Fans of effluvium and industrial waste-riddled rivers are probably willing to spend billions telling you the opposite, but as it turns out, millions of Floridians enjoy rivers, streams and other waterways fed by tributaries that aren't teeming with pollutants.
At a press conference held Thursday at St. Pete's Vinoy Park, the group Environment Florida and a couple of water enthusiasts highlighted a report the green nonprofit recently released.
It quantified the amount of people, Floridians as well as visitors, who use Florida's waterways each year, tying our nearly universal enjoyment of bodies of water to environmental protections at the federal level.
“Florida ranks first in the country for registered boats and is in the top five states for fishing licenses and summer camps with water activities,” said Environment Florida spokeswoman Jennifer Rubiello.
She added that over 37 million people visit Florida parks that have waterways each year.
The study did the same for 28 other states, but Florida came out on top — or close to it when it comes to use of waterways.

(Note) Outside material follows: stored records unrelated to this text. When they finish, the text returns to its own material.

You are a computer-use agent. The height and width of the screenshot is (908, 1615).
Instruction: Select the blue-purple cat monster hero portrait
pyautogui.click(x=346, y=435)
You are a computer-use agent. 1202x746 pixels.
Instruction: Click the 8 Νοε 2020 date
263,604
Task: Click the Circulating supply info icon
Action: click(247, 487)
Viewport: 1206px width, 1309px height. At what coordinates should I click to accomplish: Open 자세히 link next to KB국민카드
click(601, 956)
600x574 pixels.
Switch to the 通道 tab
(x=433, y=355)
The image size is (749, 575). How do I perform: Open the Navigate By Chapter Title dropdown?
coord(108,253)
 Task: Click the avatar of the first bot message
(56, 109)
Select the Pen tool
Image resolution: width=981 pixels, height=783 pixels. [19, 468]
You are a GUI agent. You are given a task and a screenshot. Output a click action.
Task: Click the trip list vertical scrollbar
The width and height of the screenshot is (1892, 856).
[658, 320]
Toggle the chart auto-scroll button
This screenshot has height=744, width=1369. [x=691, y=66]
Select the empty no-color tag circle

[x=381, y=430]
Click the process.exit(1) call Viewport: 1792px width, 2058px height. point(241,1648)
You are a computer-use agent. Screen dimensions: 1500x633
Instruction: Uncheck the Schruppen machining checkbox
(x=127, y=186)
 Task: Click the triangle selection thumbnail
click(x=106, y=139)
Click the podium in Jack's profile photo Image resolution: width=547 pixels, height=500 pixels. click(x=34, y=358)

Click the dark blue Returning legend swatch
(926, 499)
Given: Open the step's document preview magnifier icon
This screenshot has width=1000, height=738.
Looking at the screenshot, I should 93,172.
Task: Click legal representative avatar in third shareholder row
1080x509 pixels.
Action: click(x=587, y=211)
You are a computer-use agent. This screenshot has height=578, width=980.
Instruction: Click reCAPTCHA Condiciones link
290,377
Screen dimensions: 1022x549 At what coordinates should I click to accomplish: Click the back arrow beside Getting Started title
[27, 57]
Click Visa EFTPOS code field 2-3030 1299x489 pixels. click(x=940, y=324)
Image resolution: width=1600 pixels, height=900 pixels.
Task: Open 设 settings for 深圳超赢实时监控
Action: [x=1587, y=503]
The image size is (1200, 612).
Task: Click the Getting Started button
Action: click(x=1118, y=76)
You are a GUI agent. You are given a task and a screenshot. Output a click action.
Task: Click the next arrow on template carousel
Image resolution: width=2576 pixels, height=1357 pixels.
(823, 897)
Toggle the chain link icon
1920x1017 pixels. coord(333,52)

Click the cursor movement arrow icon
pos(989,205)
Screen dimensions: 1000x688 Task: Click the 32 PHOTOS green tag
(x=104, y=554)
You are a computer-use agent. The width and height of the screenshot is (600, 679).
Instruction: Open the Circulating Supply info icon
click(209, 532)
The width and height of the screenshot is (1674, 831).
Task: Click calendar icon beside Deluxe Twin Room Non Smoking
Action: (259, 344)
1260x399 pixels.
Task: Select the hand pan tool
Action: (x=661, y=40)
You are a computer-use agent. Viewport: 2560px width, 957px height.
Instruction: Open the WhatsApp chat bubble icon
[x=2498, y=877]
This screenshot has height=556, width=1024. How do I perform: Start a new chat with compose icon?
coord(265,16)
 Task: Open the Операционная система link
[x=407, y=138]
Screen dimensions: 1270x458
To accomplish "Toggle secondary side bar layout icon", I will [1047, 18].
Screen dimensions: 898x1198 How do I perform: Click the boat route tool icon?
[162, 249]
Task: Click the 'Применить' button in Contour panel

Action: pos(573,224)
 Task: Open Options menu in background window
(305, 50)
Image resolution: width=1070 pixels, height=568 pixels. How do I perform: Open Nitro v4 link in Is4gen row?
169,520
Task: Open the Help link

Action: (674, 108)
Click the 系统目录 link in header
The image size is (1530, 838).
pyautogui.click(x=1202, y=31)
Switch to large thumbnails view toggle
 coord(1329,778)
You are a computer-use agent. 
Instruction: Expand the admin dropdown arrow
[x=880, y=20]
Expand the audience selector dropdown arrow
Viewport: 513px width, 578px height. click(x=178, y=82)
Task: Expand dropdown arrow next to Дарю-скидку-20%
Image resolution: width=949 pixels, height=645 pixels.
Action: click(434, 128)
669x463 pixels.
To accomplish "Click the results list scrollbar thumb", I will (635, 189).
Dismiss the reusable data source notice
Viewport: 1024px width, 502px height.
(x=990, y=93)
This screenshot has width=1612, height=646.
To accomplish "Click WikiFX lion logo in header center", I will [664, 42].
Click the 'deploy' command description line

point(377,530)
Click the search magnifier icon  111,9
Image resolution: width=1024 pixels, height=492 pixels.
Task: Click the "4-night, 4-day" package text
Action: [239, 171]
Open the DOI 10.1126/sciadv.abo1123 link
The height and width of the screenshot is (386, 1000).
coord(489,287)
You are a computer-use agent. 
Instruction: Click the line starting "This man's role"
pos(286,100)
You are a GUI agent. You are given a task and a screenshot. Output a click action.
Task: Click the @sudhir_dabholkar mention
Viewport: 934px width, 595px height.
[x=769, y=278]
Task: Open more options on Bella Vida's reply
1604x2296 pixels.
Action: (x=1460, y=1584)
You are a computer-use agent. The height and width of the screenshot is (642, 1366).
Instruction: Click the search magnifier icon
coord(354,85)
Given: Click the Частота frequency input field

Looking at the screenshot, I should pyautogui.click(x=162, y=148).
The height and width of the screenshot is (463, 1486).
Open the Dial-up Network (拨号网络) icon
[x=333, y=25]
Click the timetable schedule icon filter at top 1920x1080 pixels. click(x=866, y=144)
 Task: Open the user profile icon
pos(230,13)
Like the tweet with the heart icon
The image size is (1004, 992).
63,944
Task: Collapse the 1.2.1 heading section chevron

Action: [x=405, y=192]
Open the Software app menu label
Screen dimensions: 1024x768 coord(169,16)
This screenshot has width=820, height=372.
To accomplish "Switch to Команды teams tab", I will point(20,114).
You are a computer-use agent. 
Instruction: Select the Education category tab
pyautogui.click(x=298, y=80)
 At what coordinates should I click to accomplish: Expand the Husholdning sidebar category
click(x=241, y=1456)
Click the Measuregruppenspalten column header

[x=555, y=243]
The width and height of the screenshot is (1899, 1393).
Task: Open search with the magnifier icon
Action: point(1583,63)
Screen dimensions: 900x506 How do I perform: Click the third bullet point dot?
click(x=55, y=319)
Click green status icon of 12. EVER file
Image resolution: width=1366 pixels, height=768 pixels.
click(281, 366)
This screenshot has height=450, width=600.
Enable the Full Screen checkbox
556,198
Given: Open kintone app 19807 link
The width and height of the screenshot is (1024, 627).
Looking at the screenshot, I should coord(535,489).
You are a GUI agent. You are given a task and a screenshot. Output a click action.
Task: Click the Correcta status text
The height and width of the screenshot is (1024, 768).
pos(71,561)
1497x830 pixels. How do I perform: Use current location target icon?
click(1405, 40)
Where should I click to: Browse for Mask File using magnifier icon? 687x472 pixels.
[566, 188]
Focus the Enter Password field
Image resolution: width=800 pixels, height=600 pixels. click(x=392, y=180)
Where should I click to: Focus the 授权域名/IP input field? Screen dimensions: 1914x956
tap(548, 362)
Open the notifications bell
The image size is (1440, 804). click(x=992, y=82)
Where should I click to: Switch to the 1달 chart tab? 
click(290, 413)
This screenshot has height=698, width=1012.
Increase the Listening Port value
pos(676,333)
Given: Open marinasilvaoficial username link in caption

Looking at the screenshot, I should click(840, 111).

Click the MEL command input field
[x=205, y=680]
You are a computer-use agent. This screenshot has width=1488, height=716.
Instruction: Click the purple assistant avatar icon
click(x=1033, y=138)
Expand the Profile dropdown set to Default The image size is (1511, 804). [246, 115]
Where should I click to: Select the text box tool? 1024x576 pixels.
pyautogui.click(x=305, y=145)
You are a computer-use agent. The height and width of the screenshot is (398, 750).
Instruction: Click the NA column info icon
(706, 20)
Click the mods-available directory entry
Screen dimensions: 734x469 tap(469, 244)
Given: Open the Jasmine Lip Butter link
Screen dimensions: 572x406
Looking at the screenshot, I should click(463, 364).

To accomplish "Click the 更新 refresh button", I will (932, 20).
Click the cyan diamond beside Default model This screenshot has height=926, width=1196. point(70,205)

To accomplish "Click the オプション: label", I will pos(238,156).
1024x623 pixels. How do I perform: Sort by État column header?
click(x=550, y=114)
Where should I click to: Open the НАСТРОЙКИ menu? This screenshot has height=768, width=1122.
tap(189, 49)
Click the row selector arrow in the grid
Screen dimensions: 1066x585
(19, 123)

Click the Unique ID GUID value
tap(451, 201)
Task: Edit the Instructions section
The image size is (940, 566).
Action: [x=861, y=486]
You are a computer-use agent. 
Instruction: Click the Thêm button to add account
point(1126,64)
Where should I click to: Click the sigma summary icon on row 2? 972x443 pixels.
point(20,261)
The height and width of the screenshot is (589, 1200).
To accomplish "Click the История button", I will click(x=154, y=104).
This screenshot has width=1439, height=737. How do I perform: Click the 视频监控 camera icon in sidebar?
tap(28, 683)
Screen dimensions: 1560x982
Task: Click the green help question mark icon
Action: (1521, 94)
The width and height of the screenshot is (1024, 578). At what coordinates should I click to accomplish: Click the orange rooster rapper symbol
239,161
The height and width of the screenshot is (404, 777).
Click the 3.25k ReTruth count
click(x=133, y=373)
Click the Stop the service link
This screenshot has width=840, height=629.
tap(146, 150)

“Our message today is crystal clear," Rubiello said. "Our rivers and lakes are a big part of what makes Florida such a special place to enjoy summer fun all year 'round. There's nothing quite like boating in Tampa Bay or kayaking down the Hillsborough River while relaxing on a hot day.”
For the past decade, until August 28th of this year, federal Clean Water Act regulations had been rolled back, causing Florida's waterways to go unprotected from pollution resulting from developers and other industries — roughly a third of the state's waterways in all.
Those who support less environmental regulation typically say such rules tend to be burdensome and economically stifling, and fought in court for more lax regulations.
In the past year, President Obama sought to reverse that via an executive order, and now protections are what they were when the Clean Water Act was adopted in 1972, affecting, Rubiello said, 15,000 miles of Florida waterways and two million miles of them across the country. Over 800,000 members of the public voiced their support of the expanded protections.
Among those backing the protections locally is Captain Eric Weather, who owns the boat charter company WeatherEco.
“Clean water in this area is just so important. I take people out from all over. I take them out to coastal waters to do things like scuba diving and snorkeling to give them an experience that makes them realize what an important environment the water is.”
But even though the rules are now the law of the land, there is concern that there could be future attempts to reverse them by Congress if an anti-environment president gets elected. Just this past September, Sen. Marco Rubio co-sponsored legislation that would block the rules.
“Developers, oil companies and polluters, however, have waged a bitter campaign against the Clean Water Rules and their allies in Congress are now pushing to overturn it,” Rubiello said.
Such a move would be asinine, she said, calling for Tampa Bay area residents specifically to support keeping the protections in place.
“The 15,000 miles of streams that gained protection here in Florida include many of the streams that flow into the Hillsborough River and eventually into Tampa Bay and provide this area with much of our drinking water supply. So when we're talking about why these protections are so important, they're important for here, for folks all across St. Pete and all across Tampa Bay.”